O etanol e a solidão das vaquinhas brasileiras

Folha: (Rogério Cezar de Cerqueira Leite) As críticas que se erigiram nos últimos cinco ou seis meses ao álcool combustível de cana-de-açúcar, a mais renitente é aquela que se refere à competição com a produção de alimentos. No que segue, vamos demonstrar que há muita ignorância e uma certa dose de má-fé no alicerce desses argumentos. Afirmam os especialistas que a população do globo deverá estacionar entre 9 bilhões e 10 bilhões de habitantes. Como todo mundo sabe, a máquina biológica humana consome em média 2.000 kcal por dia. Isso corresponde a aproximadamente 600 gramas de cereal por dia, o que, para um vegetariano, é suficiente.

O Homo sapiens, porém, pode usar o dobro: para cada quilo de carne, consome entre 7 kg (gado confinado) e 2 kg (frango de granja) de cereal. Supondo um consumo individual de 40 kg a 60 kg de carne por ano (frutos do mar etc. vão de lambujem), podemos deduzir que mais 600 gramas de cereal serão necessários por dia.

Com isso, a humanidade, para viver saudavelmente, deverá consumir anualmente, direta e indiretamente, entre 4 bilhões e 5 bilhões de toneladas por ano de cereais, o que demandaria uma área de cerca de 800 milhões de hectares com tecnologias atuais (produtividades entre 10 toneladas/ha por ano, que é o caso do milho, e 4 toneladas/ha por ano -arroz, trigo, soja- são correntes).

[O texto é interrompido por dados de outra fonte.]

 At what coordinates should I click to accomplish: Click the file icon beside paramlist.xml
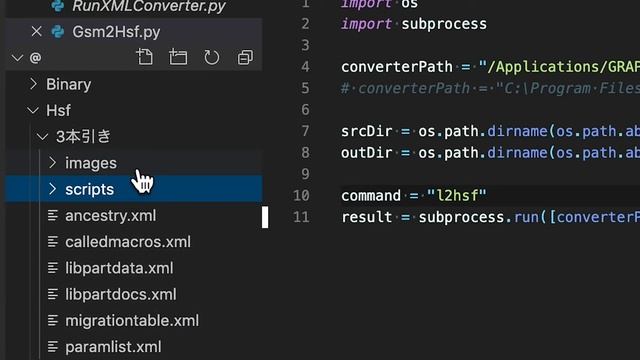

Para substituir todo o combustível fóssil consumido hoje por etanol, incluídas tecnologias que aproveitassem integralmente os resíduos lignocelulósicos da produção de álcool e cereais, seriam necessários entre 300 milhões e 400 milhões de hectares. Ora, a FAO informa que o total de terras cultivadas é de 1,5 bilhão de hectares, havendo ainda uma disponibilidade adicional de terras cultiváveis de 3,5 bilhões de hectares.

Ou seja, não será preciso ampliar a área cultivada para suprir a humanidade de toda a comida e energia de que precisa hoje e precisará no futuro, mesmo que o consumo de energia dobre e a população do globo atinja o limite superior. Bastaria usar tecnologias atuais que aumentam a produtividade. E ainda há terra disponível, aquela atualmente não cultivada, para uma população extra de 30 Chinas ou 4,5 vezes a população final da humanidade. Ainda bem que os chineses ainda não perceberam essa abundância de terras cultiváveis.

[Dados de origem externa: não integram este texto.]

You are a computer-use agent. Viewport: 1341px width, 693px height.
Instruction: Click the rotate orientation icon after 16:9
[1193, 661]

Outra fantasia criada pela mente mórbida dos ecoidiotas transnacionais e ecoada por nossos verdolengos com e sem colete propõe uma espécie de mecanismo dominó. Assim, a expansão da cultura da cana-de-açúcar estaria impelindo a soja para o norte, que, por sua vez, estaria empurrando o gado, que, como conseqüência, estaria invadindo a floresta amazônica. Ora, a invasão da Amazônia pela soja e por pastagens ocorreu antes de qualquer aumento de produção de cana. Vamos, todavia, ver por que esse ecobesteirol, além de ser pura fantasia inconsistente, é fruto de má-fé.

A cultura da cana ocupa cerca de 6,5 milhões de hectares (aproximadamente metade para o álcool, metade para o açúcar), a soja ocupa 22 milhões, e as pastagens, 200 milhões. Dobrando a produção do álcool e mantidas as mesmas deficiências tecnológicas atuais, seriam ocupados menos que 2% da área de pastagens. Nosso rebanho tem cerca de 200 milhões de cabeças (uma vaca por hectare). Ou seja, a distância média intervacas, que é de 100 metros, seria reduzida para 98 metros. Seria um transtorno muito grande para as pobres vaquinhas ou, ao contrário, contribuiria para a redução da solidão em que se encontram essas senhoras?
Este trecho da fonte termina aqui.